Planned Layout Verification
Compile-time verification that buffers don't overlap:
int ck_verify_layout(const TransformerModel *m) {
// Sort buffers by offset
CKBufferRange ranges[MAX_BUFFERS];
int n = collect_buffer_ranges(m, ranges);
qsort(ranges, n, sizeof(CKBufferRange), compare_by_offset);
// Check for overlaps
for (int i = 0; i < n - 1; i++) {
size_t end_i = ranges[i].offset + ranges[i].size;
size_t start_next = ranges[i + 1].offset;
if (end_i > start_next) {
fprintf(stderr, "OVERLAP: '%s' [%zu-%zu] overlaps '%s' [%zu-%zu]\n",
ranges[i].name, ranges[i].offset, end_i,
ranges[i+1].name, start_next,
ranges[i+1].offset + ranges[i+1].size);
return -1;
}
}
// Verify total doesn't exceed allocation
size_t last_end = ranges[n-1].offset + ranges[n-1].size;
if (last_end > m->total_bytes) {
fprintf(stderr, "OVERFLOW: buffers extend to %zu but only %zu allocated\n",
last_end, m->total_bytes);
return -1;
}
return 0; // Layout is valid
}
Rust Comparison
Rust prevents memory errors at compile time. We prevent them through architectural constraints + runtime verification.
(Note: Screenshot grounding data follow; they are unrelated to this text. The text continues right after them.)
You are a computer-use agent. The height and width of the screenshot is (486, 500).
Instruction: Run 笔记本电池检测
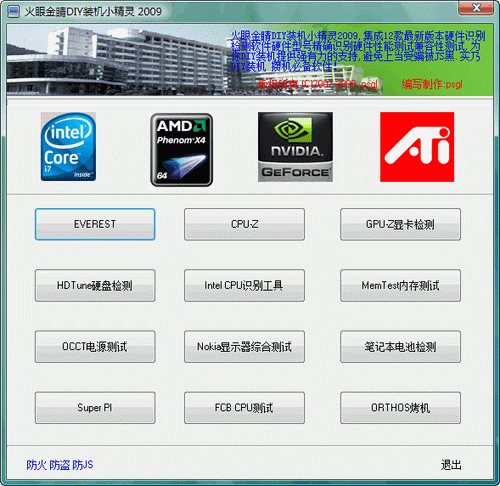pos(400,347)
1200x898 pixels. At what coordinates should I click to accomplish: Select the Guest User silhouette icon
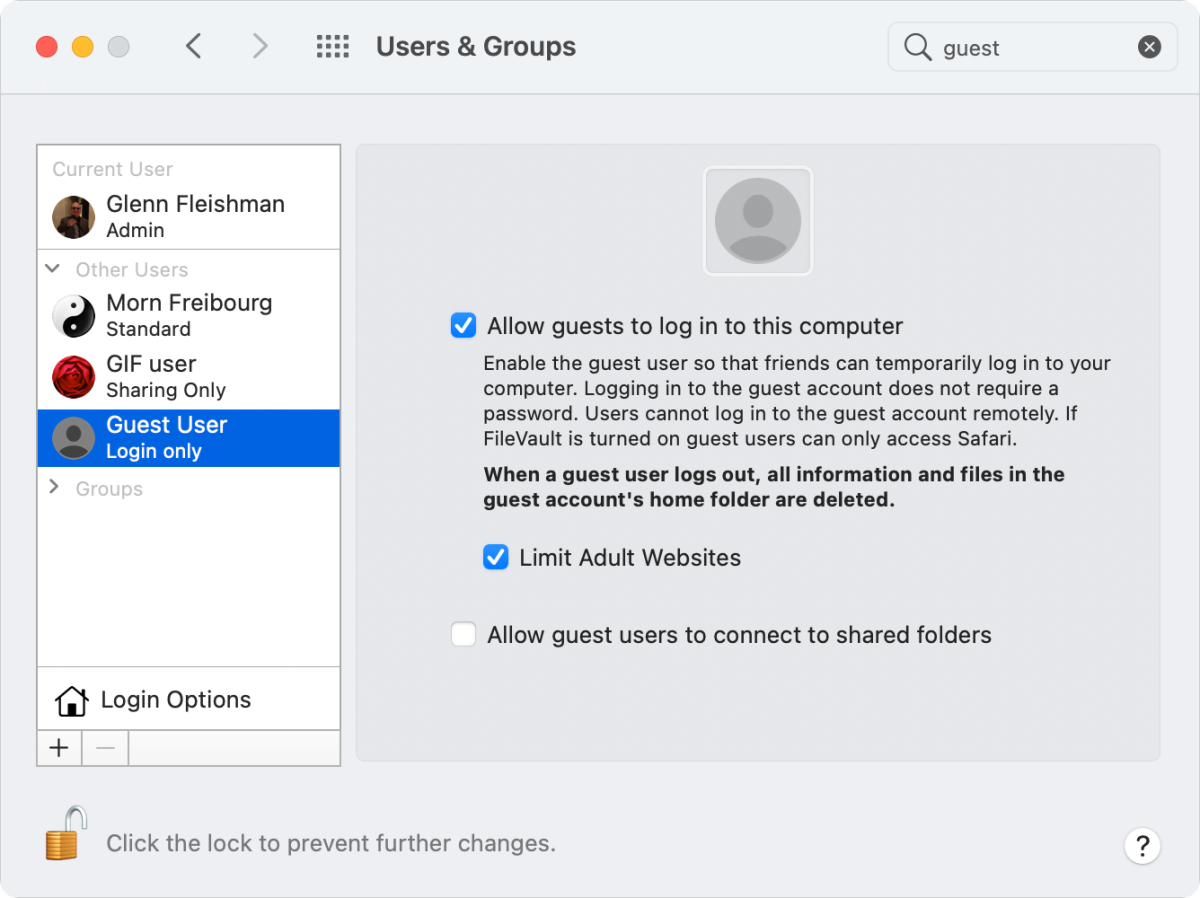tap(72, 437)
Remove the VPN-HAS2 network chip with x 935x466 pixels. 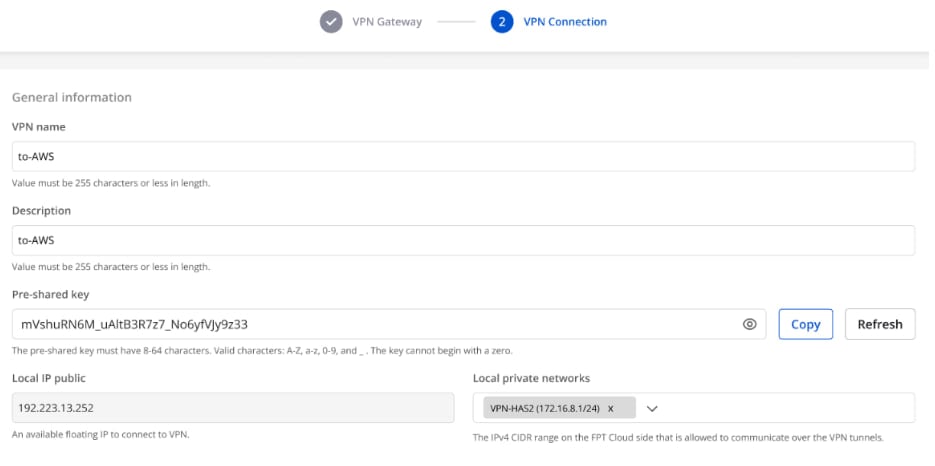pos(611,408)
| Aspect | Rust | C-Kernel-Engine |
|---|---|---|
| Safety guarantee | Compile-time (borrow checker) | Design-time + runtime verification |
| Dynamic allocation | Safe via ownership | Eliminated entirely (bump allocator) |
| Buffer bounds | Checked by default | Sizes baked in at codegen + optional runtime checks |
| Post-compile tampering | Vulnerable (binary can be modified) | Vulnerable (same) |
| Auditability | Requires Rust expertise | Simple C, one memory block, predictable layout |
Guiding Principles
1. Don't Touch Generated Code
The generated model.c comes from tested kernels. Manual edits introduce risk.
2. Trust the Config
All sizes derived from config.json. If config is valid, layout is valid.
3. Verify, Don't Assume
Canaries, bounds checks, and layout verification catch errors early.